[Opening INFORMATION GIVEN section]

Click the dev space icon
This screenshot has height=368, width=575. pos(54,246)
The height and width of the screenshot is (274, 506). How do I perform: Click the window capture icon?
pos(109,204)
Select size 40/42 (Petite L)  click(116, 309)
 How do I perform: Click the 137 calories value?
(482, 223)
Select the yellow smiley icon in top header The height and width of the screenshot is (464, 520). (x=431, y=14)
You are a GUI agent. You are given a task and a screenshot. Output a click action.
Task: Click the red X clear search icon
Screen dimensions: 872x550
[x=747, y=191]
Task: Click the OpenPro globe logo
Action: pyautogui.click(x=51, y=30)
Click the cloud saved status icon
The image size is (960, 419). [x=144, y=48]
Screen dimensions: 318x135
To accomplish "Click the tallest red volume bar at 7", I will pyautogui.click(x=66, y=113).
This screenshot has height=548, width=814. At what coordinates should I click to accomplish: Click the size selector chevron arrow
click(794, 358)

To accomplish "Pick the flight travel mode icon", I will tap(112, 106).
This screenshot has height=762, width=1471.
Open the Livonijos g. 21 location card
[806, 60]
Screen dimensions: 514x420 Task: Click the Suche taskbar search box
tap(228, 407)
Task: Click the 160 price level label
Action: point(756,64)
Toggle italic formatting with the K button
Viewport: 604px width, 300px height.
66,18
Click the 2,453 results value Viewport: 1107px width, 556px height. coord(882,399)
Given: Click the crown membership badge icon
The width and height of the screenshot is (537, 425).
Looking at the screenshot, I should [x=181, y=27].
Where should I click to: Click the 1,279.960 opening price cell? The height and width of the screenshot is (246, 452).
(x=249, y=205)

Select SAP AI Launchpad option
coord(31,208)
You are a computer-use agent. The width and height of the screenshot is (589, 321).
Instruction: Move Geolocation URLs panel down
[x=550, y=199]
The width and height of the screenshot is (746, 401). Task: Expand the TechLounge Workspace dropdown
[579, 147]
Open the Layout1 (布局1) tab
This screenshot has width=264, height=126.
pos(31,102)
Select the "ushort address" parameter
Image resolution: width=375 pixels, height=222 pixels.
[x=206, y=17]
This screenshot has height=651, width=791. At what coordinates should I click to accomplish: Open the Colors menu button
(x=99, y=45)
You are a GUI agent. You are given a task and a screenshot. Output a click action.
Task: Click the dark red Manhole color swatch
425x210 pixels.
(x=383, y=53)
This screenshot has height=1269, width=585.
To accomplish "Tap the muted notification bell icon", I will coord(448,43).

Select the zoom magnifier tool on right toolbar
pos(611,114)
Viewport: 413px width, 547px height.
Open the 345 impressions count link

[Closing INFORMATION GIVEN section]

● **THE PROBLEM**
In the lines above, locate the string "will". Copy every line where it occurs.

● **EXPECTED ANSWER**
To accomplish "Click the tallest red volume bar at 7", I will pyautogui.click(x=66, y=113).
To accomplish "Pick the flight travel mode icon", I will tap(112, 106).
To accomplish "Tap the muted notification bell icon", I will coord(448,43).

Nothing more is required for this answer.